Travail à faire:
1. Recopiez le passage de l'extrait sur le pays qui n'existe pas qui commence aux mots « Le pays qui » et s'arrête après « partie du pays. », en renommant « Hargeisa » en « Hargeysa ».
2. D'après l'extrait sur le pays qui n'existe pas, dans quelle ville le Mouvement national somali a-t-il été créé ?
3. Énumérez toutes les organisations qui, selon l'extrait sur le pays qui n'existe pas, ne reconnaissent pas cet État.

Extrait fourni:
Le pays qui n’existe pas

Ce surprenant État « virtuel », fondé en 1991 dans le nord de la Somalie, n’est reconnu ni par l’ONU, ni par l’UA, ni par le FMI, ni par la Banque mondiale… Il vit pourtant dans la paix et une relative démocratie.

Publié le 24 mai 2004 Lecture : 10 minutes.

Juin 1988. Les chasseurs-bombardiers Mig 21 de Siad Barré, le maître de Mogadiscio, fondent sur Hargeisa, qu’ils noient sous les bombes. Quelques semaines auparavant, la grande ville du nord de la Somalie, avec ses 300 000 habitants, est tombée entre les mains du Mouvement national somali (MNS), un mouvement indépendantiste armé créé à Londres, sept ans plus tôt, par des membres de l’ethnie issak, majoritaire dans cette partie du pays.

Données brutes:

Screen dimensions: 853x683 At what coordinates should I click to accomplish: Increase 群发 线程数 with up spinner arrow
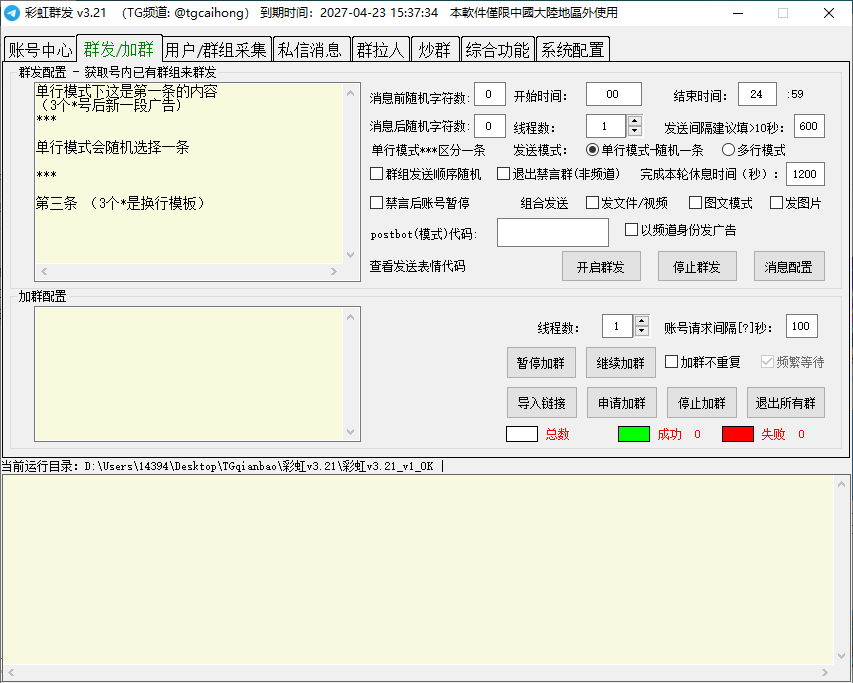click(x=634, y=121)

Solutions par tâche:
1.
Le pays qui n’existe pas

Ce surprenant État « virtuel », fondé en 1991 dans le nord de la Somalie, n’est reconnu ni par l’ONU, ni par l’UA, ni par le FMI, ni par la Banque mondiale… Il vit pourtant dans la paix et une relative démocratie.

Publié le 24 mai 2004 Lecture : 10 minutes.

Juin 1988. Les chasseurs-bombardiers Mig 21 de Siad Barré, le maître de Mogadiscio, fondent sur Hargeysa, qu’ils noient sous les bombes. Quelques semaines auparavant, la grande ville du nord de la Somalie, avec ses 300 000 habitants, est tombée entre les mains du Mouvement national somali (MNS), un mouvement indépendantiste armé créé à Londres, sept ans plus tôt, par des membres de l’ethnie issak, majoritaire dans cette partie du pays.

2. À Londres.

3. L'ONU, l'UA, le FMI et la Banque mondiale.